The critical findings were that the levels of a sub-population of T cells (CD8+TCF1+T cells) and of tumour cells that express MHCII+ were dominant predictors of response. In addition, interactions between tumour cells and two other types of immune cells (B cells and granzyme B+ T cells) were important. In other words, ICB treatment remodels the tumour environment and tumours that respond to treatment have lots of granzyme B+ T cells whereas resistant tumours are rich in CD15+ cancer cells. This effect is shown schematically in the image below. [Terminology: CD8 (cluster of differentiation 8): a transmembrane glycoprotein that is a co-receptor for the T-cell receptor (TCR). TCF1 is a transcription factor that is essential for early T cell development. Granzyme B is a caspase-like serine protease that is released by cytotoxic lymphocytes to kill virus-infected and tumour cells. Major histocompatibility complex (MHC) class II molecules present processed antigens, derived primarily from exogenous sources, to CD4(+) T-lymphocytes].

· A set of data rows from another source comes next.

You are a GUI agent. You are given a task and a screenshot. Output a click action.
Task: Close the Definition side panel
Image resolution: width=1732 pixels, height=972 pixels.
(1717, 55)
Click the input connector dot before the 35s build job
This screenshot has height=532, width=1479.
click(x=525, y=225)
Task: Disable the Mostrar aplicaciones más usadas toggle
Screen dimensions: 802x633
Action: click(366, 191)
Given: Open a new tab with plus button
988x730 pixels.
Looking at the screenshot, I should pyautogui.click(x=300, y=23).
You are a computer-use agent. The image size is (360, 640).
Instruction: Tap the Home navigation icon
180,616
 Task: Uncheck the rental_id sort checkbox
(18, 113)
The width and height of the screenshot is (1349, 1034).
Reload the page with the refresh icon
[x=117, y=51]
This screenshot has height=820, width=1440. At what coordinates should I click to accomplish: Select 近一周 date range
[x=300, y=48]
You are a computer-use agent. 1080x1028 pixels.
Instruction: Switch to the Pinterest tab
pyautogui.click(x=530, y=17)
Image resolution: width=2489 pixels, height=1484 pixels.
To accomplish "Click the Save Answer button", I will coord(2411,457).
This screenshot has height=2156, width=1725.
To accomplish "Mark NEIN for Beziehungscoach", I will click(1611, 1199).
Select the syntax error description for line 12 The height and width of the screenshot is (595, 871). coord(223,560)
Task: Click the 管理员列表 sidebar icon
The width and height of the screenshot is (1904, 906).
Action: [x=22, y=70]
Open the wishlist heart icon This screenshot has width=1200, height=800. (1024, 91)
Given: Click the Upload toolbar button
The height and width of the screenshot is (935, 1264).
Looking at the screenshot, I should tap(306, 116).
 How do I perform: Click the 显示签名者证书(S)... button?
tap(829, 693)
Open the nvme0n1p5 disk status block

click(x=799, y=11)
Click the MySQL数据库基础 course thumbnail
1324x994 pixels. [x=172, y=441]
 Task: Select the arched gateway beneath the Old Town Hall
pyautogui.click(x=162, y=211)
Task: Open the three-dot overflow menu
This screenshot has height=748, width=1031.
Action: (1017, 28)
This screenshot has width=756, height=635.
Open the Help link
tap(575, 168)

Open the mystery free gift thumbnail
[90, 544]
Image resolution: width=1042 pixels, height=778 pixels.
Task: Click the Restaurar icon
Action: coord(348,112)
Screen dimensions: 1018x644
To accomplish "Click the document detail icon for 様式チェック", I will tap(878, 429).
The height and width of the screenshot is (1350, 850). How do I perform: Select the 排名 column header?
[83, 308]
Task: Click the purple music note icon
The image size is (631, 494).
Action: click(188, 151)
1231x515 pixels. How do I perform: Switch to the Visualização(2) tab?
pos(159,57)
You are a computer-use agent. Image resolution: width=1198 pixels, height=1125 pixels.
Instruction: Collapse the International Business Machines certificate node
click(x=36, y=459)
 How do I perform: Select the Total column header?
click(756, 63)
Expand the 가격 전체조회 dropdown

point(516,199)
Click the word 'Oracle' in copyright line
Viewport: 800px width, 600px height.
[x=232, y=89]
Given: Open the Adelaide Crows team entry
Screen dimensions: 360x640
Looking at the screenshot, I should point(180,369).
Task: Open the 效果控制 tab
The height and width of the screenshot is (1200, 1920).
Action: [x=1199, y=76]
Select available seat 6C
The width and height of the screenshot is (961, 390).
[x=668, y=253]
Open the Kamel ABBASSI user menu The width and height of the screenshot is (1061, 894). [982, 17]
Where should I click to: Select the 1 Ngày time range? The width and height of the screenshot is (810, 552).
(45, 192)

Spatial interactions in a responsive tumour. Here immunotherapy has given rise to a high level of epithelial–CD8+GZMB+T cell interactions. White lines mark tumour epithelial cells interacting with CD8+GZMB+T cells. White scale bar = 50 μm. From Wang et al., 2023.
Taken together these results show that the organization of cell types within the tumour microenvironment determines whether ICB works or not. The key implication is that biopsies taken in the early stages of ICB may give a clear guide as to whether the treatment is working.
As Seurat might have observed, ‘Small steps, small steps’. Very true — but this work tags over 40 different types and sub-types of cell coming and going in the tumour locale. We can be sure that none of them are there as a contribution to art. Thus we need to tease apart all these players in the tumour ecosystem if we are to reach the goal of precision immuno-oncology.
Reference
Wang XQ, Danenberg E, Huang CS, Egle D, Callari M, Bermejo B, Dugo M, Zamagni C, Thill M, Anton A, Zambelli S, Russo S, Ciruelos EM, Greil R, Győrffy B, Semiglazov V, Colleoni M, Kelly CM, Mariani G, Del Mastro L, Biasi O, Seitz RS, Valagussa P, Viale G, Gianni L, Bianchini G, Ali HR. Spatial predictors of immunotherapy response in triple-negative breast cancer. Nature. 2023 Sep;621(7980):868-876. doi: 10.1038/s41586-023-06498-3. Epub 2023 Sep 6. PMID: 37674077; PMCID: PMC10533410.